**Extracted data:**
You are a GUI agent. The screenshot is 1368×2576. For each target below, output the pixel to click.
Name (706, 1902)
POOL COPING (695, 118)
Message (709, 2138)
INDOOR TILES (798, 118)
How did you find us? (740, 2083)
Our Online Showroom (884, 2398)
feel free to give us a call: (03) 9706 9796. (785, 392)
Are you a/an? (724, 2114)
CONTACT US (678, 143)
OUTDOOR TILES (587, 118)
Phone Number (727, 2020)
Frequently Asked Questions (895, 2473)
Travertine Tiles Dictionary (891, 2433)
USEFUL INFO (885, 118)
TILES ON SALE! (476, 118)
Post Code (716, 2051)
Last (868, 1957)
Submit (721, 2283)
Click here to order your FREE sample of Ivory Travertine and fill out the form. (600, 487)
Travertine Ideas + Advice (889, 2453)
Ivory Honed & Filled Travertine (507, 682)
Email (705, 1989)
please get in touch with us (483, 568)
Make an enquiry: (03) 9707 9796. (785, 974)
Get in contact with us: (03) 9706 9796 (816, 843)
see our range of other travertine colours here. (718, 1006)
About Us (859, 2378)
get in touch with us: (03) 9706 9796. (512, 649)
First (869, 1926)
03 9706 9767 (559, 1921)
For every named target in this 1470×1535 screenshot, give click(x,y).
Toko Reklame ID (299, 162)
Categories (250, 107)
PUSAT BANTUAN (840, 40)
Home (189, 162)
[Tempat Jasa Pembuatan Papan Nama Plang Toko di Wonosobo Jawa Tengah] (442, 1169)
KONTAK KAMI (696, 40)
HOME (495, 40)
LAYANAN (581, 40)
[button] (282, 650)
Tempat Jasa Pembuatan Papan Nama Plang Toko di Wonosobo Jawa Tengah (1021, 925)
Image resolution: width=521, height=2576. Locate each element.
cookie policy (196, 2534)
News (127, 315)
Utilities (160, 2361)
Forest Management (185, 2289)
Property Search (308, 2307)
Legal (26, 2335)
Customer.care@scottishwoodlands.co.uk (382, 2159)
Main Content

**Instruction:** Rewrite the records above as a Markdown table with two columns, Row for the line number and Text for the line itself, omitting any blank lines.

**Exercise output:**
| Row | Text |
|---|---|
| 1 | You are a GUI agent. The screenshot is 1368×2576. For each target below, output the pixel to click. |
| 2 | Name (706, 1902) |
| 3 | POOL COPING (695, 118) |
| 4 | Message (709, 2138) |
| 5 | INDOOR TILES (798, 118) |
| 6 | How did you find us? (740, 2083) |
| 7 | Our Online Showroom (884, 2398) |
| 8 | feel free to give us a call: (03) 9706 9796. (785, 392) |
| 9 | Are you a/an? (724, 2114) |
| 10 | CONTACT US (678, 143) |
| 11 | OUTDOOR TILES (587, 118) |
| 12 | Phone Number (727, 2020) |
| 13 | Frequently Asked Questions (895, 2473) |
| 14 | Travertine Tiles Dictionary (891, 2433) |
| 15 | USEFUL INFO (885, 118) |
| 16 | TILES ON SALE! (476, 118) |
| 17 | Post Code (716, 2051) |
| 18 | Last (868, 1957) |
| 19 | Submit (721, 2283) |
| 20 | Click here to order your FREE sample of Ivory Travertine and fill out the form. (600, 487) |
| 21 | Travertine Ideas + Advice (889, 2453) |
| 22 | Ivory Honed & Filled Travertine (507, 682) |
| 23 | Email (705, 1989) |
| 24 | please get in touch with us (483, 568) |
| 25 | Make an enquiry: (03) 9707 9796. (785, 974) |
| 26 | Get in contact with us: (03) 9706 9796 (816, 843) |
| 27 | see our range of other travertine colours here. (718, 1006) |
| 28 | About Us (859, 2378) |
| 29 | get in touch with us: (03) 9706 9796. (512, 649) |
| 30 | First (869, 1926) |
| 31 | 03 9706 9767 (559, 1921) |
| 32 | For every named target in this 1470×1535 screenshot, give click(x,y). |
| 33 | Toko Reklame ID (299, 162) |
| 34 | Categories (250, 107) |
| 35 | PUSAT BANTUAN (840, 40) |
| 36 | Home (189, 162) |
| 37 | [Tempat Jasa Pembuatan Papan Nama Plang Toko di Wonosobo Jawa Tengah] (442, 1169) |
| 38 | KONTAK KAMI (696, 40) |
| 39 | HOME (495, 40) |
| 40 | LAYANAN (581, 40) |
| 41 | [button] (282, 650) |
| 42 | Tempat Jasa Pembuatan Papan Nama Plang Toko di Wonosobo Jawa Tengah (1021, 925) |
| 43 | Image resolution: width=521, height=2576. Locate each element. |
| 44 | cookie policy (196, 2534) |
| 45 | News (127, 315) |
| 46 | Utilities (160, 2361) |
| 47 | Forest Management (185, 2289) |
| 48 | Property Search (308, 2307) |
| 49 | Legal (26, 2335) |
| 50 | Customer.care@scottishwoodlands.co.uk (382, 2159) |
| 51 | Main Content |